[Python-ideas] Tulip / PEP 3156 event loop implementation question: CPU vs. I/O starvation
Robert Collins
robertc at robertcollins.net
Sat Jan 12 06:06:22 CET 2013
On 12 January 2013 12:41, Guido van Rossum <guido at python.org> wrote:
> Here's an interesting puzzle. Check out the core of Tulip's event
> loop: http://code.google.com/p/tulip/source/browse/tulip/unix_events.py#672
> now_ready = list(_ready)
> _ready.clear()
> for handler in now_ready:
> call handler
>> However this implies that we go back to the I/O polling code more
> frequently. While the I/O polling code sets the timeout to zero when
> there's anything in the _ready queue, so it won't block, it still
> isn't free; it's an expensive system call that we'd like to put off
> until we have nothing better to do.
How expensive is it really?
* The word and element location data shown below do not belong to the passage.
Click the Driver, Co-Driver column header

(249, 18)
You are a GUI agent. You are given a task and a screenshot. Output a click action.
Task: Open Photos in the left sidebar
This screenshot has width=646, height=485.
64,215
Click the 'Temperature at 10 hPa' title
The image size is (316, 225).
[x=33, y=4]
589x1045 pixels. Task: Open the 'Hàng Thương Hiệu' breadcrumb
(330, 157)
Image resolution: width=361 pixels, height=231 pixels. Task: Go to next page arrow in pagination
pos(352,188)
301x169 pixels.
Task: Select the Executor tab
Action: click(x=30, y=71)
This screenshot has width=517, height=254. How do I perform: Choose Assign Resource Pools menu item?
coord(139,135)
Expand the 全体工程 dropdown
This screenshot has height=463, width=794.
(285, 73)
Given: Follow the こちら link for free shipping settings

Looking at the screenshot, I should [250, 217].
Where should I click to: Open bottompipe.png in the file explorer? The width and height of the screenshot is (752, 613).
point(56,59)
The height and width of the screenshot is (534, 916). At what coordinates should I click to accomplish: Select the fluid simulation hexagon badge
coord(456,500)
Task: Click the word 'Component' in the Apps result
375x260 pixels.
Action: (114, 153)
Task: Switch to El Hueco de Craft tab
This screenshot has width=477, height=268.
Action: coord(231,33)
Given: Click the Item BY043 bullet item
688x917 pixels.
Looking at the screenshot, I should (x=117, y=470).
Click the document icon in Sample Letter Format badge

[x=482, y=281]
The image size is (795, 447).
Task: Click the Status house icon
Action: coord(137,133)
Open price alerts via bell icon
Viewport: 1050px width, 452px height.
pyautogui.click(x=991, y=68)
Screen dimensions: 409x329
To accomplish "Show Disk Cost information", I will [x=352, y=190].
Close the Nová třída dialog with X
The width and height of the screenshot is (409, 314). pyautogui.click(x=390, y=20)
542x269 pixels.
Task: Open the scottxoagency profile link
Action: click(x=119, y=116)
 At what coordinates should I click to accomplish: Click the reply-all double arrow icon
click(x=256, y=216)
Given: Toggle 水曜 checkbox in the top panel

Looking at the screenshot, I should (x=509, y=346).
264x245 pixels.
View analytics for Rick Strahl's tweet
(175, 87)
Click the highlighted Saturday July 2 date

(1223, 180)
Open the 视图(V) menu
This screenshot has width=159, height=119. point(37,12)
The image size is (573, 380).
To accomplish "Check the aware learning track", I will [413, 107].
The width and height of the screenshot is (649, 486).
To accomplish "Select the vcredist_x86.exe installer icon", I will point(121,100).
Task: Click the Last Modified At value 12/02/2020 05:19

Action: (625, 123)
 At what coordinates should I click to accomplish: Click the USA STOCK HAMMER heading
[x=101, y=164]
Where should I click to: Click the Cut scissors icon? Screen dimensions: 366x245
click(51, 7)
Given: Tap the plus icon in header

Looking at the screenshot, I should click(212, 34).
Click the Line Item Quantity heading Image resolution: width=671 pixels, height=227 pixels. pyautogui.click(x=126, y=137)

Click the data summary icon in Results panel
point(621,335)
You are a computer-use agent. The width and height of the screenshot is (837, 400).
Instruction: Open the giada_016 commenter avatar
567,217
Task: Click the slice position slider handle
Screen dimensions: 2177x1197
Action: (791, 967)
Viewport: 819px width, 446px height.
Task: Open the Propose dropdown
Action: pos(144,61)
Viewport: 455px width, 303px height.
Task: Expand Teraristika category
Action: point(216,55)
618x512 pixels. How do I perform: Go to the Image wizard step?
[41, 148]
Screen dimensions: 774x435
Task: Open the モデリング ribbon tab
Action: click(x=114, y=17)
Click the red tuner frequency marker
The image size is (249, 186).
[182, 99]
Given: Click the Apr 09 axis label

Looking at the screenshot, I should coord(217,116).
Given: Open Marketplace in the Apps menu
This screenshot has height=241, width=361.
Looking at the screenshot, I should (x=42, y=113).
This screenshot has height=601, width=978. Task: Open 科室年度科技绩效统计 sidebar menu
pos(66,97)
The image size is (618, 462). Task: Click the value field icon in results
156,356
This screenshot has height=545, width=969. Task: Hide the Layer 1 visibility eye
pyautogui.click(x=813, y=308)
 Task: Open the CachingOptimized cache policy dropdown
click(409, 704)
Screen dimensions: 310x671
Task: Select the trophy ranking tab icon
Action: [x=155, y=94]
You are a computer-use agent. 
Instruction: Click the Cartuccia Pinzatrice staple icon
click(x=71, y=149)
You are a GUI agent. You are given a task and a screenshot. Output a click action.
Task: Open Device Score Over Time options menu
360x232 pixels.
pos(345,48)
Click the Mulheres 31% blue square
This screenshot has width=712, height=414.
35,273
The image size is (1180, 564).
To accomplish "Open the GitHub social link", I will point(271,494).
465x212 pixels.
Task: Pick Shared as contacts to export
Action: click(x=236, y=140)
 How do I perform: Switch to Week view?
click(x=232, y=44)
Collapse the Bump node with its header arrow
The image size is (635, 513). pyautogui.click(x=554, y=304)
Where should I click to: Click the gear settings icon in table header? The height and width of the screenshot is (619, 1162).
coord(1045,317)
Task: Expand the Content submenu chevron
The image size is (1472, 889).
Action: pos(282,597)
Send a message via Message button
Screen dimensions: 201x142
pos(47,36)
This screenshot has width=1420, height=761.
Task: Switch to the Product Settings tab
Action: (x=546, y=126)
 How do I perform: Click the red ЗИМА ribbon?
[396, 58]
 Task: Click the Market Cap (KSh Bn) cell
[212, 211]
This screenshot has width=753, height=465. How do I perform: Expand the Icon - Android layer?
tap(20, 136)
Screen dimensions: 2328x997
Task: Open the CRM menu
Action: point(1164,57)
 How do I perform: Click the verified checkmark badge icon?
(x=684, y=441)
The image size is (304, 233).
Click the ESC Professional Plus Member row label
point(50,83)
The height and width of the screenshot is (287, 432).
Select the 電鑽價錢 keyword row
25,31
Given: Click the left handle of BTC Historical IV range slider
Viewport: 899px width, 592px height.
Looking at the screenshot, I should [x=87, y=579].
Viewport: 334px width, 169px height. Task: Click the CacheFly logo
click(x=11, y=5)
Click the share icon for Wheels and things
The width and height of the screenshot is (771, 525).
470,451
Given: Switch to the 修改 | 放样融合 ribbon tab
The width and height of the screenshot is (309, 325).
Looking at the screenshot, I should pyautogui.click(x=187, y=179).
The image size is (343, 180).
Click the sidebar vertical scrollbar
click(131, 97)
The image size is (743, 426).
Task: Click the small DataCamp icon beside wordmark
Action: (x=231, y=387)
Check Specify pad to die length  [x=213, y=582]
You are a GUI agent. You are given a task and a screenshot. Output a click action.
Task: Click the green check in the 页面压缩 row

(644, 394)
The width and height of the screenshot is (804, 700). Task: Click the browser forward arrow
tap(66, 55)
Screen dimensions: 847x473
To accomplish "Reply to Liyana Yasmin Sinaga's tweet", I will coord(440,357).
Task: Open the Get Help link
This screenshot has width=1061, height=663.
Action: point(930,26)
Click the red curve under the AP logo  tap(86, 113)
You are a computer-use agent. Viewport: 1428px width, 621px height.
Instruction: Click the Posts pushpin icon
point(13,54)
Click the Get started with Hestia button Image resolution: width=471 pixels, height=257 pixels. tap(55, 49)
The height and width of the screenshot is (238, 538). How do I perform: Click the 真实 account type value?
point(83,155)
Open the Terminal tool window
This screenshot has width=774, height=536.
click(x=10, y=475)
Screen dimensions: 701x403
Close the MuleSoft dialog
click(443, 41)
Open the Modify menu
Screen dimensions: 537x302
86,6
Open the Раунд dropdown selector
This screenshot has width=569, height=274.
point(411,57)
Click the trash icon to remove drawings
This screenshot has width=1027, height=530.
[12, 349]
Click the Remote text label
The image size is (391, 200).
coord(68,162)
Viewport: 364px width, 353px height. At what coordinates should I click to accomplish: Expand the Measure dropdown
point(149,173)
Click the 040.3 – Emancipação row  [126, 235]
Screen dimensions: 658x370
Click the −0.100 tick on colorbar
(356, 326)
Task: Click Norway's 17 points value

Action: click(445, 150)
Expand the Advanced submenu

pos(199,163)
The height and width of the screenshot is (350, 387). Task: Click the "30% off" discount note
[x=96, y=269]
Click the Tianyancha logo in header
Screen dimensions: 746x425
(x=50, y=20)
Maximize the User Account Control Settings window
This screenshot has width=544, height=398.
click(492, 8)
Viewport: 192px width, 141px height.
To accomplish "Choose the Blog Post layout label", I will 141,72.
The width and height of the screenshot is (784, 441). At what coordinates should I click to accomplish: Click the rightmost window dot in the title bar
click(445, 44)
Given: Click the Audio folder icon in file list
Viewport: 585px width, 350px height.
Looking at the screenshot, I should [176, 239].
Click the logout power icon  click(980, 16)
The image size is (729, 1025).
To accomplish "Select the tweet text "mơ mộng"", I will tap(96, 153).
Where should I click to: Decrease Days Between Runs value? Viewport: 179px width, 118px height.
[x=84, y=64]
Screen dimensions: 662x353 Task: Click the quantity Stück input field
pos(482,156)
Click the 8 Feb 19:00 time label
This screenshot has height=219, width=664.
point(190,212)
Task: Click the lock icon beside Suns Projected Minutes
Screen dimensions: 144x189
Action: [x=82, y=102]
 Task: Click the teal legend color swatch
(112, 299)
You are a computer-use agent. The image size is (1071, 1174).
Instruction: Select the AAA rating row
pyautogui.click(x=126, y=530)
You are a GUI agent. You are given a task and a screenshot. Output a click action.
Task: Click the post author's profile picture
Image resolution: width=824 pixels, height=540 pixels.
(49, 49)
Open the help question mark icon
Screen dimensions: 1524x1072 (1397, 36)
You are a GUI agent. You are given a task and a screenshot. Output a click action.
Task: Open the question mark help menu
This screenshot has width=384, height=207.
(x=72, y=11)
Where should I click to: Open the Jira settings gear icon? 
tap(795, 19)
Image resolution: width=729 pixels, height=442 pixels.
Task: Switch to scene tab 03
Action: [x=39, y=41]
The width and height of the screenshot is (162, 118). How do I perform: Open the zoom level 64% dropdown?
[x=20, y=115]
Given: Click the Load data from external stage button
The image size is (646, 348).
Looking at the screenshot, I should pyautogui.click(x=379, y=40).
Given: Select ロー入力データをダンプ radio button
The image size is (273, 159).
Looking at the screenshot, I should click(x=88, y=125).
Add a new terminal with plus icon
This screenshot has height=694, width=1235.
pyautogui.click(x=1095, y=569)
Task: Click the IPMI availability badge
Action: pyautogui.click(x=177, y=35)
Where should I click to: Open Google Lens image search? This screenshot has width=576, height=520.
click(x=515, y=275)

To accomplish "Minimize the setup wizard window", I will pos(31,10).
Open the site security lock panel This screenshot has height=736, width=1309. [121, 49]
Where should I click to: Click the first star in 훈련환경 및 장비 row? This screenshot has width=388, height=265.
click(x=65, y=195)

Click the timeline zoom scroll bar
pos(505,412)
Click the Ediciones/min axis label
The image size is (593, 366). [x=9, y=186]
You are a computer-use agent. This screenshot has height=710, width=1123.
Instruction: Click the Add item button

If its select, its terrible, but we
shouldn't be using that anywhere.
if its poll() it is moderately expensive, but still it doesn't scale -
its linear with fd's.
If its IO Completion ports in Windows, it is approximately free - the
OS calls back into us every time we tell it we're ready for more
events.
And if its epoll it is also basically free, reading off of an event
queue rather than checking every entry in the array.
kqueue has similar efficiency, for BSD systems.
I'd want to see some actual numbers before assuming that the call into
epoll or completion is actually a driving factor in latency here.